A new window will pop up with links to download each file. The files you’ll get are simple .zip files. Once you unzip them you’ll get a ton of data. For the DEM, the files you need are the ones that end in .adf. Just keep all these files in one location and you can then create a surface from them in Civil 3D. The images will have a lot of files as well but really the only ones you need are the .tif file and the .tfw file. The .tif file is the actual image itself and the .tfw file is the world file. The world file lets Civil 3D properly locate it in your drawing. And honestly, I don’t think you really need the .tfw file as .tif files can have coordinate information embedded into them (aka GeoTIFF). I would still just leave them together to be safe.

Download Files

Using the Data in Civil 3D

Once you have the data, you need to add it into Civil 3D. First thing you want to do before adding in this data is to make sure your drawing has a coordinate system assigned to it. If you aren’t familiar with this, simply right click on the drawing name on the settings tab of the Prospector and choose Edit Drawing Settings. On the Units and Zone tab, assign an appropriate coordinate system to your drawing. If you aren’t sure what to use here, check with your surveyor on the project.

Coordinate System in Civil 3D

To bring the DEM file into Civil 3D, create a surface and add the DEM file as data. I’m not going to get into the details in the post as I’ve already talked about how to bring DEM files in to Civil 3D. You can read it HERE if you like. When you add the DEM file, use the coordinate system code LL83. Also make sure you read the comments as you’ll need create the surface in a metric drawing and use LandXML to bring it into a drawing that is in imperial units.

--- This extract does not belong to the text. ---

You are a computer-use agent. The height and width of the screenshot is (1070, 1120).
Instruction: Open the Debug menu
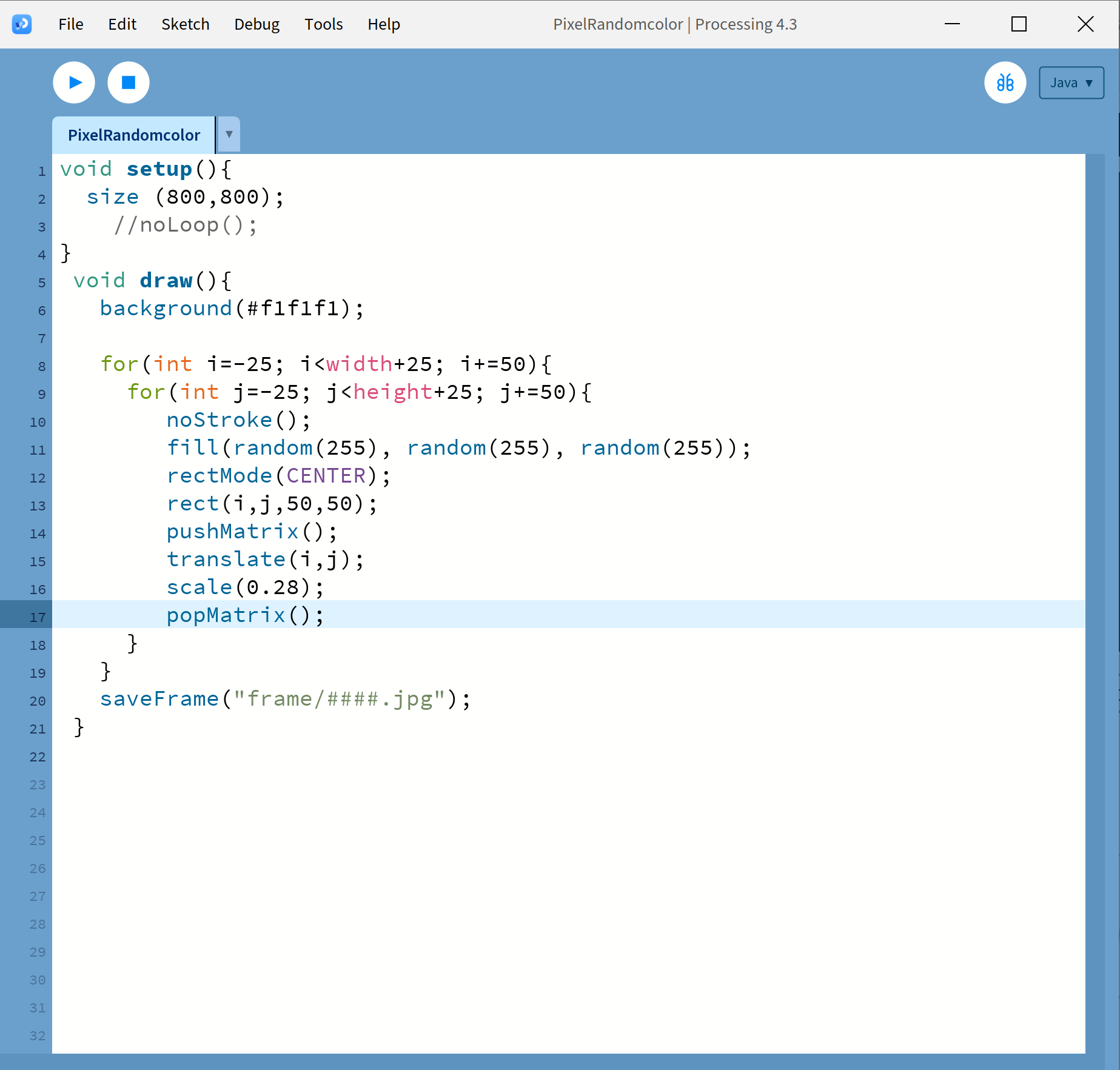coord(257,24)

To bring the images into Civil 3D, use the Map Image Insert command MAPIINSERT (yes, two I’s in there). This will bring the images in georeferenced.

Conclusion

Sure this process takes longer then importing from Google Earth but think of it this way, “You get what you pay for”. In this case, you’re paying with time. Importing from Google Earth is fast but you get very poor data. Getting the data yourself takes a bit longer but you get MUCH better results. Check out this example, in the following image you can see where four of the images downloaded from the Seamless server line up and it’s REALLY close to being exactly matched up (I can’t see any offset or other error personally). Compare that with what you get out of Google Earth.

Image Overlap

If anyone has data sources similar to this for other countries, comment here so others can find them.